同氏と言えば、2000年米大統領選でのフロリダ再集計問題を映画化した”リカウント”で俳優ケビン・スペイシーが演じたことでご記憶の方も多いのではないでしょうか。


共和党右派が”クレイン首相”と呼んだ同氏は、2月7日の一般教書演説後に退任する運びとなります。骨身を削るハードワークとあって、在職期間2年超えというのは民主党大統領の1期目の首席補佐官として最長記録です(注:トルーマン大統領は副大統領から昇格なので除外、ケネディ政権下は特別補佐官として2年以上務めたケネス・オドネル氏は”首席補佐官”ではなかった)。


画像:バイデン氏とクレイン氏、大統領執務室の一幕

 

(出所:The White House/Flickr)


振り返ればオバマ政権1期目、盟友で現駐日米大使のラーム・エマニュエル氏が2009年1月から2010年10月までその役割を担いつつ、シカゴ市長に立候補すべく1年254日で退任しましたよね。ちなみに、トランプ前政権の1期目の大統領補佐官は共和党全国委員会委員長だったラインス・プリ―バス氏が務め、2017年1月~同年7月、わずか192日で解任されてしまいました。

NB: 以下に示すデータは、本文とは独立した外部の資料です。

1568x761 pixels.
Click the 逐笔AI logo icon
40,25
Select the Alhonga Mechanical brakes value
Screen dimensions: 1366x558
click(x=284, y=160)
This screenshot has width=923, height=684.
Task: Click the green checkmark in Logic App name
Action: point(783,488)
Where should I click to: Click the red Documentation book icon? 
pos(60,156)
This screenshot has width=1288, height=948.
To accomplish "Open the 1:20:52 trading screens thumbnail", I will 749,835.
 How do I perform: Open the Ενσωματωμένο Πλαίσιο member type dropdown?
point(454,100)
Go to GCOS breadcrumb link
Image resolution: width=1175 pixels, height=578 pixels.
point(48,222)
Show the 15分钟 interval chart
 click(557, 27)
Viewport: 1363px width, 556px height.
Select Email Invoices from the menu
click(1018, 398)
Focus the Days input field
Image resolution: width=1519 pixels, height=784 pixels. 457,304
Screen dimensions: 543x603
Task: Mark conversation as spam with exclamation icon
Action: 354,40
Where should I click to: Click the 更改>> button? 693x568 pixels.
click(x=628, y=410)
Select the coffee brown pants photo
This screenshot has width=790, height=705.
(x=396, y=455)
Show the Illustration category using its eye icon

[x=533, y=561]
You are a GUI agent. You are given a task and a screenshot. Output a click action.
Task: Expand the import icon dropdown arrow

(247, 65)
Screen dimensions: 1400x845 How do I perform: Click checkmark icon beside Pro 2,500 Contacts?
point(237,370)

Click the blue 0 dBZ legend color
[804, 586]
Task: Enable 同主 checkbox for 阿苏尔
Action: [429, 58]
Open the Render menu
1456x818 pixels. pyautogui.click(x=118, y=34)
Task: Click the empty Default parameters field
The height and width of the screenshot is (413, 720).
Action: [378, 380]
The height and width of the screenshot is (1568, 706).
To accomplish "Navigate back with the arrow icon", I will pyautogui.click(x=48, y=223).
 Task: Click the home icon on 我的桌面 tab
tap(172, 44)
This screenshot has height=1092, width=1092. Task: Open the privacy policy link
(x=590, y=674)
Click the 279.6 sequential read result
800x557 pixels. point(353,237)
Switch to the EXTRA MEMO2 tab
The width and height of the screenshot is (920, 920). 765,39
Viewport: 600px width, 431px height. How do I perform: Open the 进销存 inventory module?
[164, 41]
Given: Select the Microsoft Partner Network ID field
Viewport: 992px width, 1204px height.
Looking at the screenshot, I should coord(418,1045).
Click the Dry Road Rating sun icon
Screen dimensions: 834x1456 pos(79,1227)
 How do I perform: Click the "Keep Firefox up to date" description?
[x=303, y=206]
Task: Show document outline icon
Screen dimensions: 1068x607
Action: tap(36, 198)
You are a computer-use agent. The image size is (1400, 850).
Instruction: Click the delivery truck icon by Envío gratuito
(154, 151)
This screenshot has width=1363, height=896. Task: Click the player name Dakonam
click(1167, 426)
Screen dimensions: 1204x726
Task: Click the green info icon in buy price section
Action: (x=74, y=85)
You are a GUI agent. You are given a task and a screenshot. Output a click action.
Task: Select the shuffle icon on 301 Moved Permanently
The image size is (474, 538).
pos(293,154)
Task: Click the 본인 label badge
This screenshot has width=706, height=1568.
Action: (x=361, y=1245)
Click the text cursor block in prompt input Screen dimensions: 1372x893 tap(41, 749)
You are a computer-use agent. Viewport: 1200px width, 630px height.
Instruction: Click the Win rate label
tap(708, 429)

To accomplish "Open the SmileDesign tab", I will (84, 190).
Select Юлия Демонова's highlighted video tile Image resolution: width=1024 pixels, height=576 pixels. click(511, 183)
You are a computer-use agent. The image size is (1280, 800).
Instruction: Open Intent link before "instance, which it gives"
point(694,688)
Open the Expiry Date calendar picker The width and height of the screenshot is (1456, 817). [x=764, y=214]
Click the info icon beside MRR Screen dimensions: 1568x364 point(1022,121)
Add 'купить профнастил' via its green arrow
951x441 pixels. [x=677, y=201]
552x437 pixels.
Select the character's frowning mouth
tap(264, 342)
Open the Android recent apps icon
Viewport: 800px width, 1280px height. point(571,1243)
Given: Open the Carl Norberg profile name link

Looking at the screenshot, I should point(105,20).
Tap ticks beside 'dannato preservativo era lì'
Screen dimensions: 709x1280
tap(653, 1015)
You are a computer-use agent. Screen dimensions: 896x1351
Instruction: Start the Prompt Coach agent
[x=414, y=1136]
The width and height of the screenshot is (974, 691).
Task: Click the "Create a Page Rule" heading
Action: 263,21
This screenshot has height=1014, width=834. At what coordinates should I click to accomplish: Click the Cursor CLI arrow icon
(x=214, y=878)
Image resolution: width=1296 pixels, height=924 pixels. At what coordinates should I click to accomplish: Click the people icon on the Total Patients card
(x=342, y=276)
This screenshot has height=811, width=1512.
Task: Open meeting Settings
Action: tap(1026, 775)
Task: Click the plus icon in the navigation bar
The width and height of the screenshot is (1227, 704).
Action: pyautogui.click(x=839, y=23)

クレイン氏はバイデン氏のツイッターからeメールなどを一気に引き受け世論へのアピールに邁進し、且つ2021年8月のカブール陥落から高インフレ、ガソリン価格高騰をめぐる対応、そして中間選挙の戦略などで屋台骨を支えてきました。バイデン氏にとっては、自身が委員長を務めた上院司法委員会の主任弁護士にクレイン氏が1989年に着任してからの付き合いであり、機密文書が発見される状況下での退任は痛手に違いありません。なお、クレイン氏は中間選挙を見届けてから退任する意志を固めていたようで、機密文書押収問題と無関係とされています。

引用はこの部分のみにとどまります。